Working with undergraduates years ago, Murray Baker was struck by how many of the students were force to juggle part time jobs with their course work. “They were terribly concerned about the level of debt they would have at graduation,” he says. Financial advice books addressed baby boomers, investments, and RRSPs, but “there was nothing specifically for students.” The result is Mr. Baker’s bestselling The Debt-Free Graduate, now in its 7th printing.
Mr. Baker’s number one recommendation for students and their families: it’s never too early to start a Registered Education Savings Plan. “There are even ‘airmiles-type’ plans that can be set up prior to the child’s birth,” he notes. And if your child is only five or six years away from finishing high school? “Better late than never,” he advises.

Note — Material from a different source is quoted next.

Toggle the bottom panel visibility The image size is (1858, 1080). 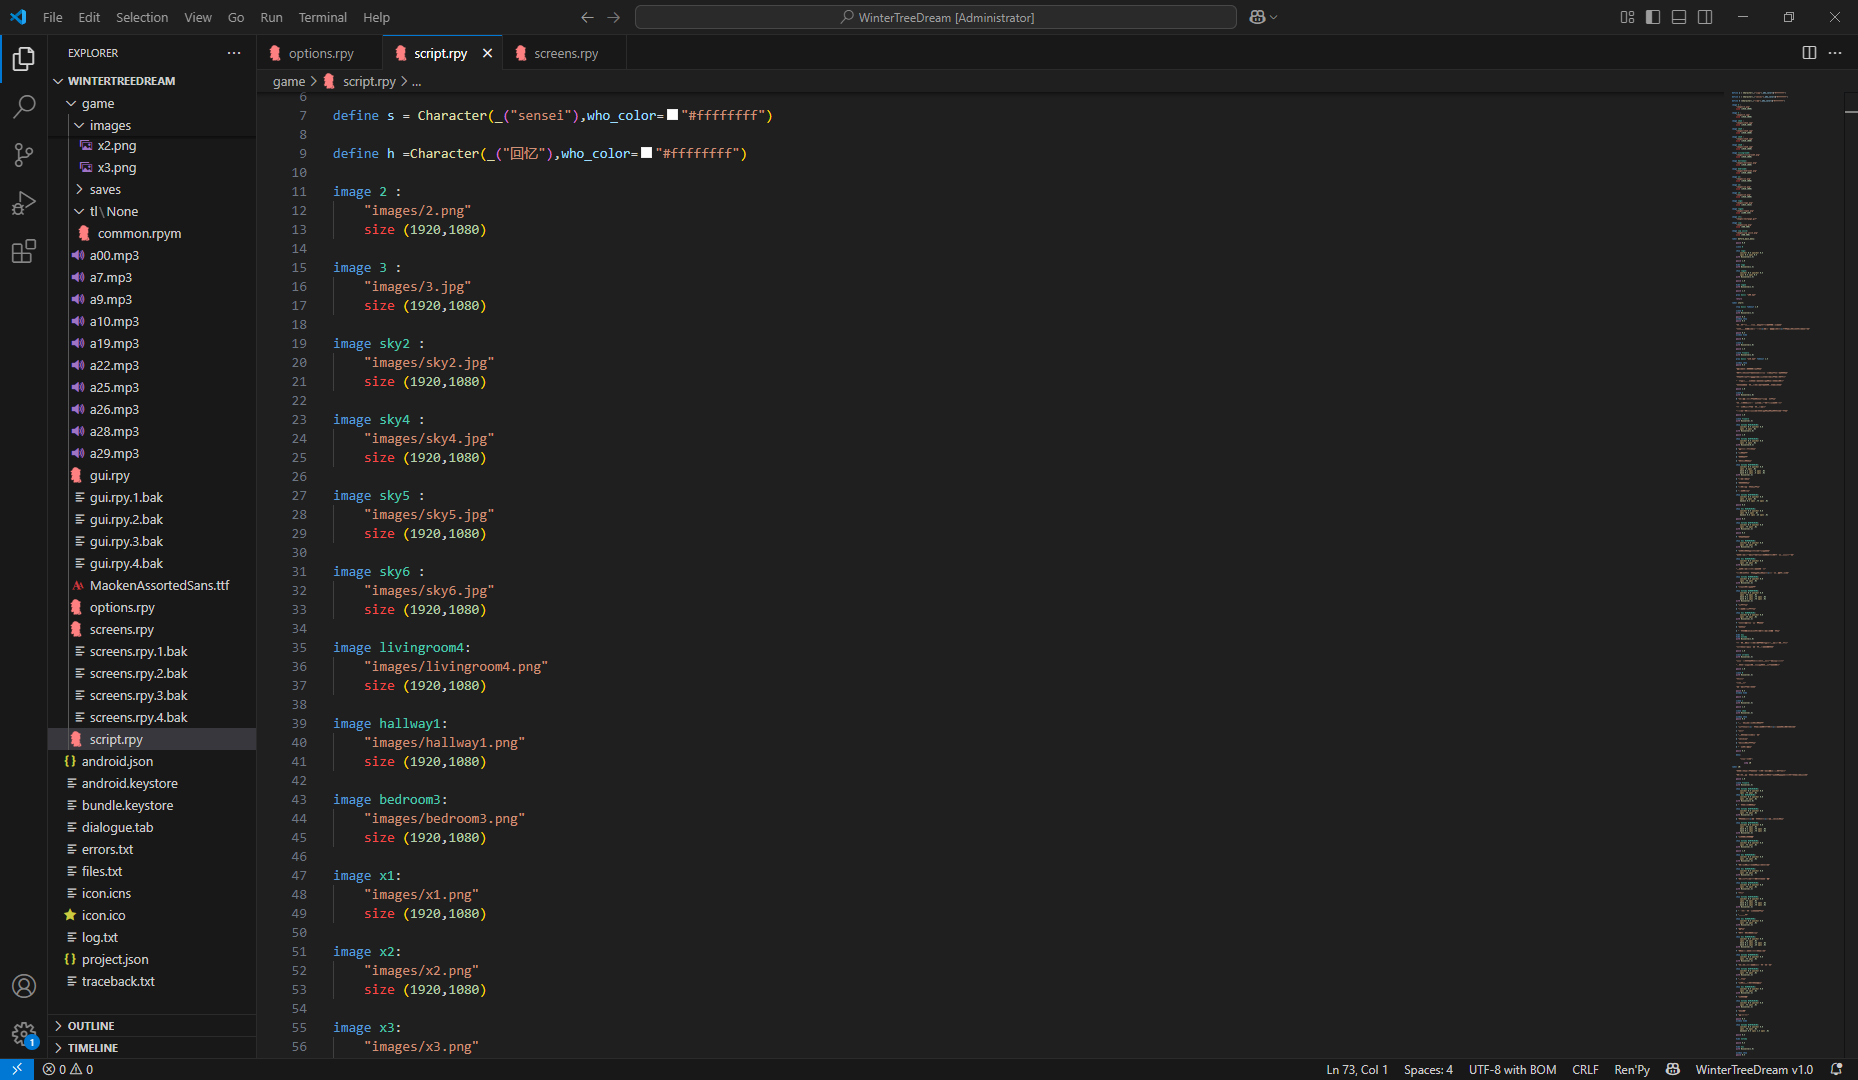1679,17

The RESP allows the earnings on deposits to accumulate on a tax-deferred basis. As the student withdraws funds from the plan, the earnings are considered the student’s income “and taxed at a much lower rate, because students generally aren’t earning all that much,” Mr. Baker says. The federal government kicks in an additional 20 per cent of the first $2,500 in annual RESP contributions in the form of the Canada Education Savings Grant (CESG); for lower income families, this benefit jumps to 40 per cent for the first $500.

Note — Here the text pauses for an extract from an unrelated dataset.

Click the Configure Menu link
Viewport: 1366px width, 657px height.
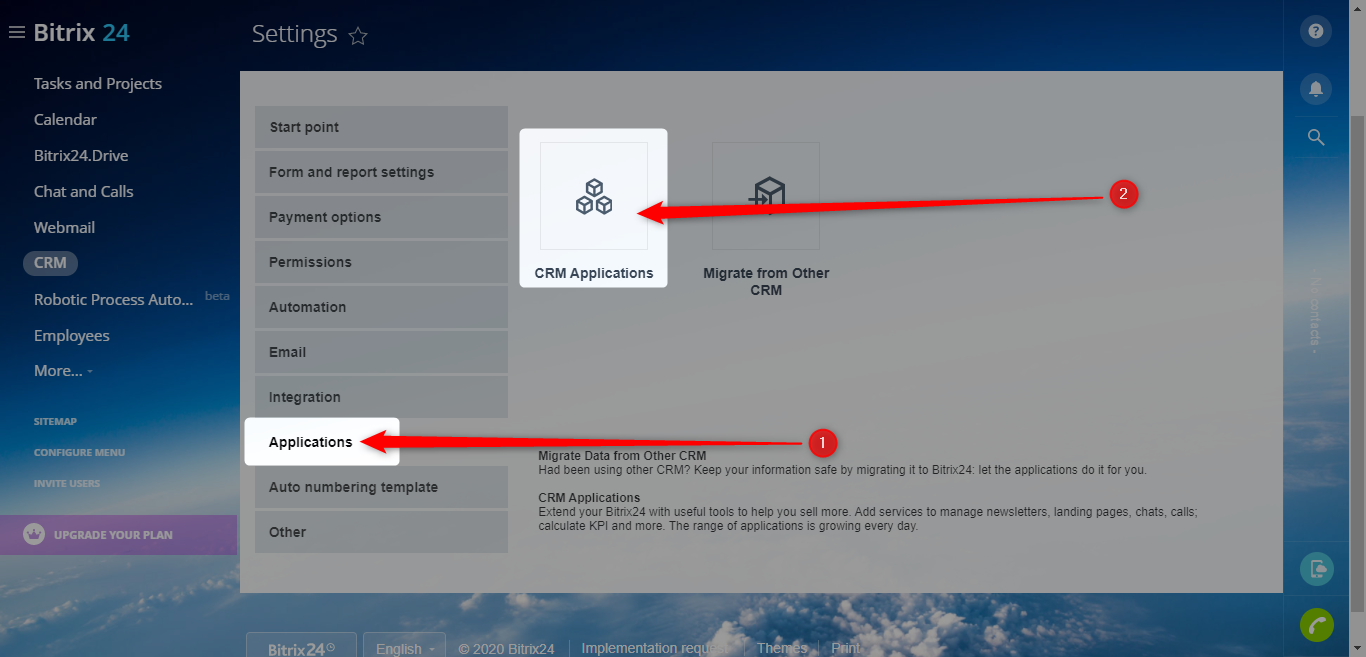[80, 453]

Recent enhancements to the RESP and associated programs include:
- raising the maximum amount Ottawa will pay into an RESP annually through the CESG from $400 to $500
- Eliminating the $4,000 annual contribution limit
- raising the lifetime limit to $50,000 from $42,000
- allowing students taking part-time studies to draw from their RESPs.
“The plan’s a lot more flexible now. For example, if your child ends up not using the RESP, you can contribute the principle and part of the interest to your RRSP,” Mr. Baker says. But plans vary: look carefully at their associated administrative fees and the risk level of the investments.